Task details
Write out the lines of material below exactly, starting at the line that contains "Viewport: 299px width, 166px height." and ending at the line that contains "click(158, 35)", with both of those lines included.

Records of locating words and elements
────────────────────────────────────────

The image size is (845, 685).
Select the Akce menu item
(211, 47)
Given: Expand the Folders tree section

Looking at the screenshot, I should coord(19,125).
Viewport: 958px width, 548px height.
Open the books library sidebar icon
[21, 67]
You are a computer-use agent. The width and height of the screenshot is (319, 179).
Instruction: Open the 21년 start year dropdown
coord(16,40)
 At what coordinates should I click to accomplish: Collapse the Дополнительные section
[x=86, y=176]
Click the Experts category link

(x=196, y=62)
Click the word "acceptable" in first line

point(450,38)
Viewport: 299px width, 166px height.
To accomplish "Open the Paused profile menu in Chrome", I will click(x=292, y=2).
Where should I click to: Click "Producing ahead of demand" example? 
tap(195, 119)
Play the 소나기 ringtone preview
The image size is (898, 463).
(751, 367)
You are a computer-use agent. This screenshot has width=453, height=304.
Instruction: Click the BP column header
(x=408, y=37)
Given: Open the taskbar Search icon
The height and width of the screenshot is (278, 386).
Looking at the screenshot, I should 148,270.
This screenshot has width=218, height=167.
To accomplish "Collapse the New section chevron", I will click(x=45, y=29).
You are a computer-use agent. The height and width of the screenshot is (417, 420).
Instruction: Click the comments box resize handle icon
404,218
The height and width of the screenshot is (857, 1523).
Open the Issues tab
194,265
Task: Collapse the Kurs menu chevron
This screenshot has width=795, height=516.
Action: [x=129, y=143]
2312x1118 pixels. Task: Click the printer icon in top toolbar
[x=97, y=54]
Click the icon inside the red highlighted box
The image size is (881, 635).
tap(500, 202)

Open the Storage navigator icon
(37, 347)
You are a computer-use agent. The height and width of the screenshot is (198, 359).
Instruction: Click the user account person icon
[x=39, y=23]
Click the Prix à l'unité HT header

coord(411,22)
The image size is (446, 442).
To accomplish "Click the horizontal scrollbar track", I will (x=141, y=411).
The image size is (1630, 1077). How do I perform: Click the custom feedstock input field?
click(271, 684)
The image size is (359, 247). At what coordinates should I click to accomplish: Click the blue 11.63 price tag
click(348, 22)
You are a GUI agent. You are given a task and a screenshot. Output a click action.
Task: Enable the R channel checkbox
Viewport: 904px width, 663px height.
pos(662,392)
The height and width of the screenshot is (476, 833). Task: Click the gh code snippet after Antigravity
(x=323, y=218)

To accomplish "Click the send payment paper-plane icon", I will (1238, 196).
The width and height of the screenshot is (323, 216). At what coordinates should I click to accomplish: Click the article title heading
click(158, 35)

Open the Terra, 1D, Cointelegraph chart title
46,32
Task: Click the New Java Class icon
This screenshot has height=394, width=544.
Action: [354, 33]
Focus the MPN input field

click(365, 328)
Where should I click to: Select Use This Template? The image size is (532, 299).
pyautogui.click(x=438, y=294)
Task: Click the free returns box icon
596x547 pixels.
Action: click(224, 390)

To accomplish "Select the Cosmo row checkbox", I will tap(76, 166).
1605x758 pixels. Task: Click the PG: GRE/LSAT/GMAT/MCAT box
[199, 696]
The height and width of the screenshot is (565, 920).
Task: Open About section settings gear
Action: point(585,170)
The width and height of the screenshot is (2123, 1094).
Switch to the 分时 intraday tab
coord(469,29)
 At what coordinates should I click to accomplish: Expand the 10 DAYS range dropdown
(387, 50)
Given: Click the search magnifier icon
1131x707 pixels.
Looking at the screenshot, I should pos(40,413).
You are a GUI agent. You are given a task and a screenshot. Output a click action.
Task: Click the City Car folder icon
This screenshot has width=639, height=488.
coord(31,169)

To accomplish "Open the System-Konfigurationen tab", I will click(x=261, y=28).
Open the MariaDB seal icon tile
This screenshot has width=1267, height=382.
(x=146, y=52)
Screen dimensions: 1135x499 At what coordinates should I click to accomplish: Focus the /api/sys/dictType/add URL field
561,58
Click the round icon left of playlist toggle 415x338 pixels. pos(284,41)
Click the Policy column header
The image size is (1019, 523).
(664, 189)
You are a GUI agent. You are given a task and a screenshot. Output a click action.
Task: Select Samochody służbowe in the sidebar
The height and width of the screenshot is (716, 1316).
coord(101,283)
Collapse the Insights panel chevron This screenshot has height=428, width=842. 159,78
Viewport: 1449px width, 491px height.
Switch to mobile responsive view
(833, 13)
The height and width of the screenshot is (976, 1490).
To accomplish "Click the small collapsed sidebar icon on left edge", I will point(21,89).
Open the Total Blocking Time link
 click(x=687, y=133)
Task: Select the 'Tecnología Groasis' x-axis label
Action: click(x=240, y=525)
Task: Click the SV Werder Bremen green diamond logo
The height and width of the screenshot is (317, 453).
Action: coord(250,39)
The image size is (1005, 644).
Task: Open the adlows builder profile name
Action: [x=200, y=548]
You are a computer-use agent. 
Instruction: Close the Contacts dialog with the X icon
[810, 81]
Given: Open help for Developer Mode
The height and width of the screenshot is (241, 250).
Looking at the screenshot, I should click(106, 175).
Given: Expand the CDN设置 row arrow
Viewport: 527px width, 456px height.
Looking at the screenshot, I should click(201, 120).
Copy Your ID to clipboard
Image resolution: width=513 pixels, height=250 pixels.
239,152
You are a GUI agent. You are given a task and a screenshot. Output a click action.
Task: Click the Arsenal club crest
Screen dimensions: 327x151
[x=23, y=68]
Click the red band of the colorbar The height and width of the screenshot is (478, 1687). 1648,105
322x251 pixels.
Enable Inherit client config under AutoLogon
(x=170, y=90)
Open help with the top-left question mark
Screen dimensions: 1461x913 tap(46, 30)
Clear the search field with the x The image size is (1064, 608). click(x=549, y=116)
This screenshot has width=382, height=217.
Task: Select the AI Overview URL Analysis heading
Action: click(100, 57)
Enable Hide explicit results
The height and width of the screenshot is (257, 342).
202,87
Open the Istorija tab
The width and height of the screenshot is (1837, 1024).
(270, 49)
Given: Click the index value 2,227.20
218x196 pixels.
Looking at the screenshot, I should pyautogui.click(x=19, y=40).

────────────────────────────────────────

Reply to the exercise
Viewport: 299px width, 166px height.
To accomplish "Open the Paused profile menu in Chrome", I will click(x=292, y=2).
Where should I click to: Click "Producing ahead of demand" example? 
tap(195, 119)
Play the 소나기 ringtone preview
The image size is (898, 463).
(751, 367)
You are a computer-use agent. This screenshot has width=453, height=304.
Instruction: Click the BP column header
(x=408, y=37)
Given: Open the taskbar Search icon
The height and width of the screenshot is (278, 386).
Looking at the screenshot, I should 148,270.
This screenshot has width=218, height=167.
To accomplish "Collapse the New section chevron", I will click(x=45, y=29).
You are a computer-use agent. The height and width of the screenshot is (417, 420).
Instruction: Click the comments box resize handle icon
404,218
The height and width of the screenshot is (857, 1523).
Open the Issues tab
194,265
Task: Collapse the Kurs menu chevron
This screenshot has width=795, height=516.
Action: [x=129, y=143]
2312x1118 pixels. Task: Click the printer icon in top toolbar
[x=97, y=54]
Click the icon inside the red highlighted box
The image size is (881, 635).
tap(500, 202)

Open the Storage navigator icon
(37, 347)
You are a computer-use agent. The height and width of the screenshot is (198, 359).
Instruction: Click the user account person icon
[x=39, y=23]
Click the Prix à l'unité HT header

coord(411,22)
The image size is (446, 442).
To accomplish "Click the horizontal scrollbar track", I will (x=141, y=411).
The image size is (1630, 1077). How do I perform: Click the custom feedstock input field?
click(271, 684)
The image size is (359, 247). At what coordinates should I click to accomplish: Click the blue 11.63 price tag
click(348, 22)
You are a GUI agent. You are given a task and a screenshot. Output a click action.
Task: Enable the R channel checkbox
Viewport: 904px width, 663px height.
pos(662,392)
The height and width of the screenshot is (476, 833). Task: Click the gh code snippet after Antigravity
(x=323, y=218)

To accomplish "Click the send payment paper-plane icon", I will (1238, 196).
The width and height of the screenshot is (323, 216). At what coordinates should I click to accomplish: Click the article title heading
click(158, 35)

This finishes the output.